Carpe diem
Noli, la niña y yo estamos pasando unos días en casa de mis suegros, haciendo cura de relajación, que falta nos hace. Poder pasarnos las magníficas tardes de verano que tenemos ahora sin hacer nada es algo que no tiene precio ![]()
El caso es que anoche, después de acostarnos como las gallinas, tempranito, tempranito, se fue la luz en toda la zona: Cruz del Herrero, Aríñez, Lagunetas, Utiaca, La Yedra... No había una sola luz en kilómetros a la redonda.
¿Saben lo que hice? Salí al patio en pijama y me puse a observar las estrellas, hablando solo como los locos. Miles de estrellas mostrándose en toda su gloria. Estaban todas agazapadas, esperando el momento de que se fuera la luz para saltar y mostrarse con sus mejores galas.
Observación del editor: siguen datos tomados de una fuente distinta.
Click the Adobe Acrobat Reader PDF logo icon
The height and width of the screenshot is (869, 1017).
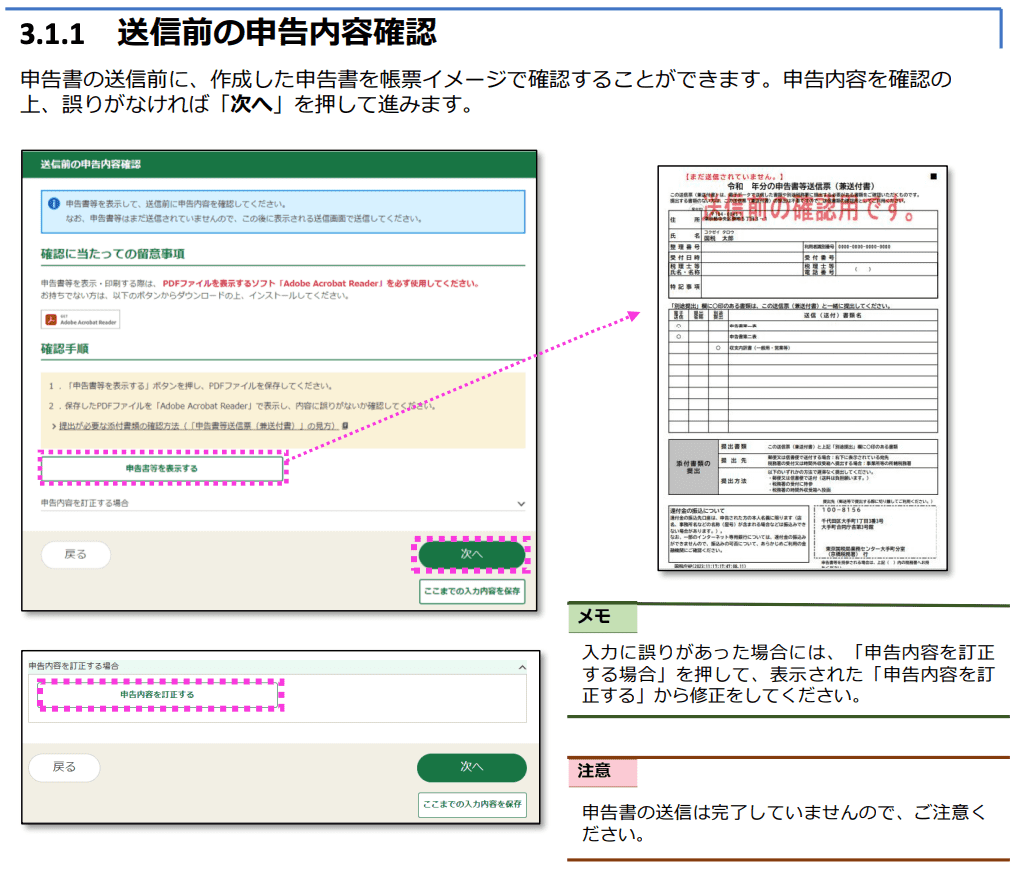pos(51,318)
No sé cuántos espectadores tendrían por la zona, pero en mí tuvieron a un admirador entregado.
Aprovechen esos momentos. Son breves. Duran muy poco, pero saben a gloria. Miren al cielo más a menudo ![]()
Volví a la cama con una enorme sonrisa en los labios y dormí como un bebé. Ninguno de los tres se despertó en toda la noche.